CUKUP SEKALI SAJA
Minggu, 30 Oktober 2016
Manusia itu hanya bisa merencanakan, sisanya Allah yang menentukan.
Kalau di ingat rasanya memang lucu. Sabtu kemarin ada 4 teman yang mengajak Car
Free Day (CFD) an untuk hari Minggu. Hingga sampai membuat saya kebingungan
untuk memutuskan jalan dengan siapa. Namun akhirnya, saya putuskan untuk jalan
bersama Tikpo dan Fani. Hingga H-9 jam, Allah merencanakan lain. Tiba-tiba
mendapat kabar, Fani mengalami kecelakaan motor. Walau ia mengatakan baik-baik
saja dan tetap ingin melaksanakan CFD an, tapi cukup membuat saya dan Tikpo khawatir jika terlalu di paksakan.
Hingga H-2 jam, rencana itu semakin kuat untuk gagal. Ternyata kondisi
Fani masih sakit dan Tikpo masih belum tidur sampai pukul 3 pagi. OK FIX BATAL.
Kecewa? Tidak juga. Saya coba hubungi teman-teman yang mengajak saya CFD-an
sebelumnya, dan ternyata semuanya sudah memiliki rencananya masing-masing.
Heheheh. Mungkin ini memang rejeki saya untuk istirahat di rumah, berhubung
sabtu-nya saya pulang terlalu larut malam dan memang membutuhkan istirahat.
Lucu memang lucu, dari awalnya yang banyak pilihan tiba-tiba sudah
tidak ada pilihan.
Dan yang membuat semakin lucu adalah ketika kami sudah memutuskan untuk
istirahat di rumah. Tiba-tiba si Fani mengajak untuk menghadiri kajian di
Masjid Baitul Ihsan, Bank Indonesia. Tempat biasanya kami parkir motor untuk
CFD-an. Antara nyesek ga nyesek kami ternyata tetap ke sini juga. Ya, karena
Salim A. Fillah lah kami kesana.
Dan yang semakin lucu lagi, selesai menghadiri kajian tanpa pikir
panjang kami cabut ke Bogor hanya untuk berdiri di kereta selama 3 jam.
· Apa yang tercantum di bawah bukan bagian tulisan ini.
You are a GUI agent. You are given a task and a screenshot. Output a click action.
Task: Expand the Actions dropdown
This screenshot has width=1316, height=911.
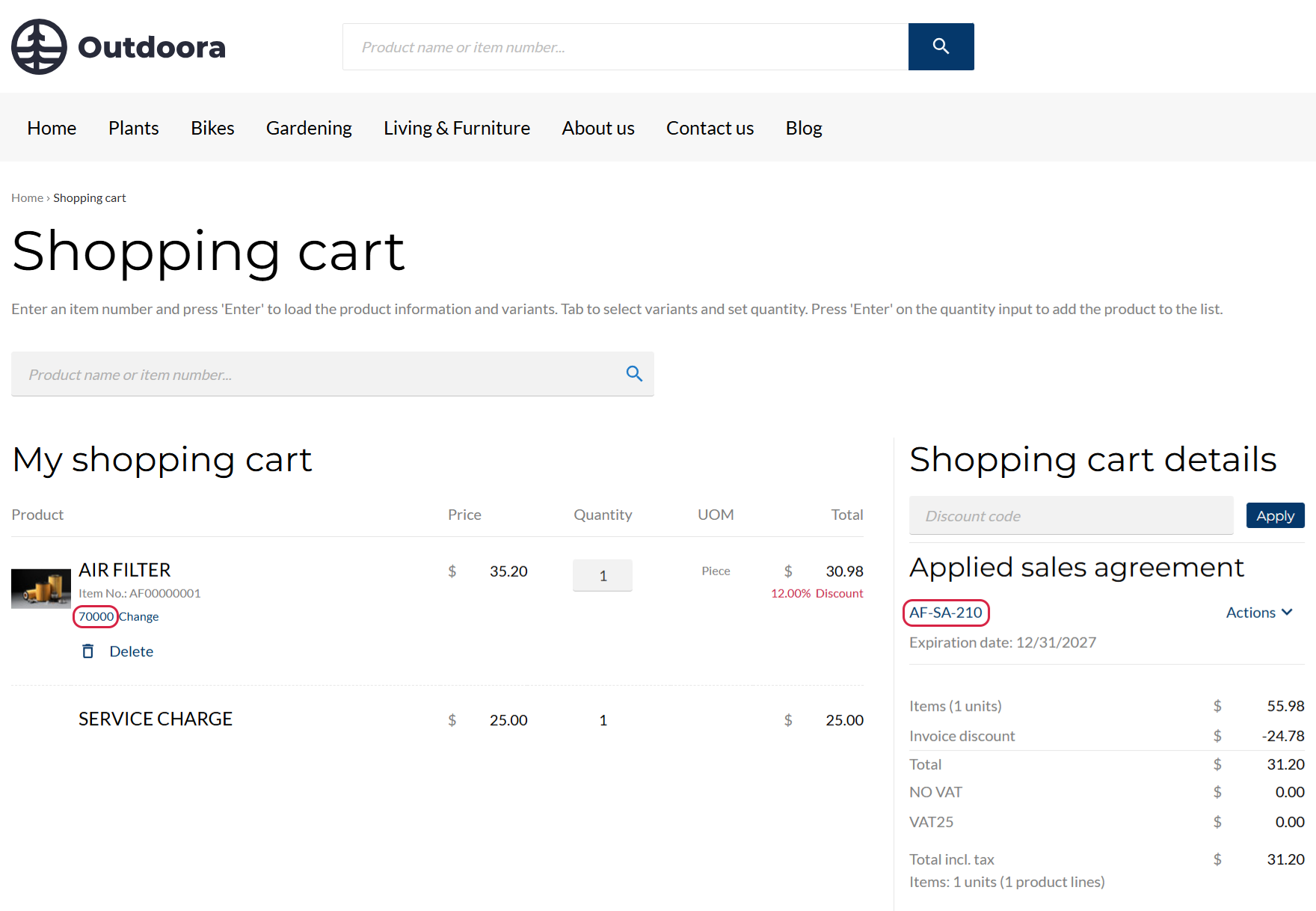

Nyesel se nyesel nyeselnya. Kapok se kapok kapoknya. Ga mau ke Bogor
lagi. Bayangin aja, baru sampe Bogor cuma numpang makan soto mie lalu jajan
gemblong, PULANG.
Ga mau ke Bogor lagi. Jadi anak ilang, ujan-ujanan, baju lepek, musti
berdesak-desakan pula. Aaaaaaa tidakkkkkkkkkk. Ternyata Bogor tak seindah yang
di bayangkan, KALO PERGI TANPA PERENCANAAN. Sebenernya saya sih tak ada
masalah, tapi ga tega ma Fani. Uda sakit, niatnya tidak CFD-an untuk istirahat.
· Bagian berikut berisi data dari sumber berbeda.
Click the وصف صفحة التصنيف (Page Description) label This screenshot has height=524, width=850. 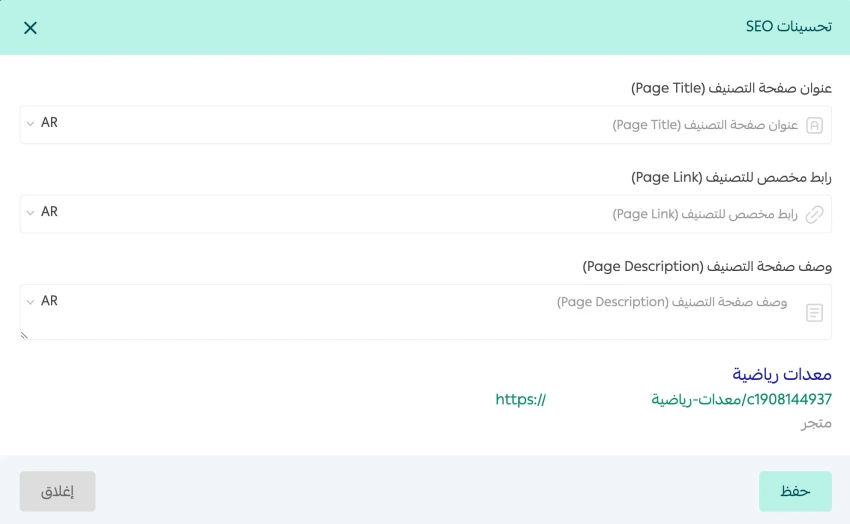tap(707, 266)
Ini malah saya ajak untuk sengsara. Maaf ya fan, dwL ga bakal nakal lagi deh. JANJI.
Yang membuat tidak nyaman itu, perjalanannya. Selain kami harus
berdiri, kami juga harus melihat pemandangan yang tidak menyenangkan. Pusing
saya kalau harus melihat orang emosi lalu berbicara kasar di tempat umum.
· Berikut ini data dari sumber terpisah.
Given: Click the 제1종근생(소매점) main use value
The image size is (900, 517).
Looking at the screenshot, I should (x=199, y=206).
Padahal situasi sempit (berdesak-desakan), bisa-bisanya mereka bertengkar. Dan
yang paling menyebalkan itu adalah ketika sekuriti laki-laki mulai
berteriak-teriak untuk mengusir penumpang pria yang masuk ke gerbong khusus
wanita.
Saya paham maksud baik sekuriti tersebut untuk menindak tegas penumpang
pria yang masuk gerbong wanita untuk menjaga kenyamanan wanita. Tapi kalau pada
akhirnya sekuriti laki-laki tersebut meluapkan emosinya di depan wanita, bagi
saya sama saja menjatuhkan martabat dan harga dirinnya. Di tambah lagi ketika
orang yang melawan sekuriti tersebut, yang awalnya emosi tetapi lebih memilih untuk
meredam amarahnya dan meminta maaf terlebih dahulu. Namun si sekuriti dengan
tingkah sombongnya justru pergi meninggalkan bapak yang meminta maaf tersebut.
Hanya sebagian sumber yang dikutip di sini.